» Page excerpt
+===+

Camp Dwyer was a military camp formerly of the United States Marine Corps located within the Helmand River Valley southwest of Garmsir in Garmsir District, Helmand Province, Afghanistan.

History

The base was originally a forward operating base however in May 2009 it was expanded into a Camp by Naval Mobile Construction Battalion 5 (NMCB 5), it was further expanded by NMCB 3 in November 2011.

The base was named after British Lance Bombardier James Dwyer (1984-2006), of 29th Commando Regiment Royal Artillery, who was killed on Wednesday 27 December 2006, aged 22, when the vehicle he was driving struck an anti-tank mine while on a patrol in southern Helmand Province.

The base was a major USMC installation and one of the largest camps the Marines used in Southern Helmand.  Immediately adjacent to, and connected to the Marine base was an installation known as Camp Gamsir which was the headquarters of the 1st Brigade 215th Corps. Some Marines lived on this smaller Afghan base as part of a training detail.

The base has been significantly reduced in physical size and number of personal assigned. As of January 2014 about 700 military and civilian personnel are at the base. And the base size has been reduced to about 1,400 acres.

Units
Afghan units
•   Afghan National Army (ANA)

+===+

» Information provided
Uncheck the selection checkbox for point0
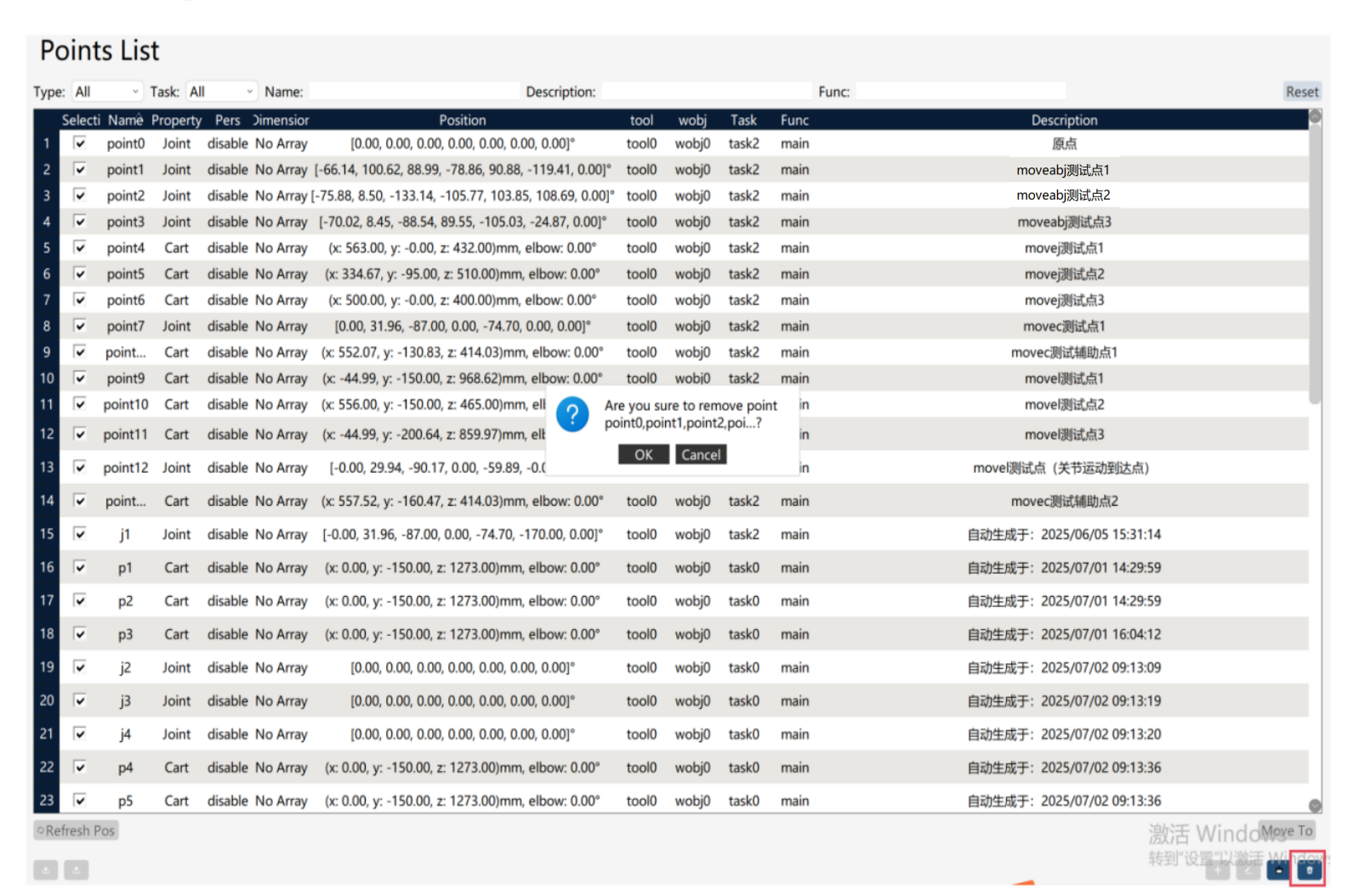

+===+

» Stated exercise 1
Answer these questions about the Camp Dwyer text:
(a) Which unit expanded the base into a camp in May 2009?
(b) Which regiment was James Dwyer part of?
(c) About how many military and civilian personnel were at the base as of January 2014?
» Stated exercise 2
Reproduce the passage of the Camp Dwyer text that opens with the words containing "The base was a" and closes with "National Army (ANA)".
The material above comes from a separate source and has no connection to the Camp Dwyer text.

» Worked solution 1
(a) Naval Mobile Construction Battalion 5 (NMCB 5)
(b) The 29th Commando Regiment Royal Artillery
(c) About 700

» Worked solution 2
The base was a major USMC installation and one of the largest camps the Marines used in Southern Helmand.  Immediately adjacent to, and connected to the Marine base was an installation known as Camp Gamsir which was the headquarters of the 1st Brigade 215th Corps. Some Marines lived on this smaller Afghan base as part of a training detail.

The base has been significantly reduced in physical size and number of personal assigned. As of January 2014 about 700 military and civilian personnel are at the base. And the base size has been reduced to about 1,400 acres.

Units
Afghan units
•   Afghan National Army (ANA)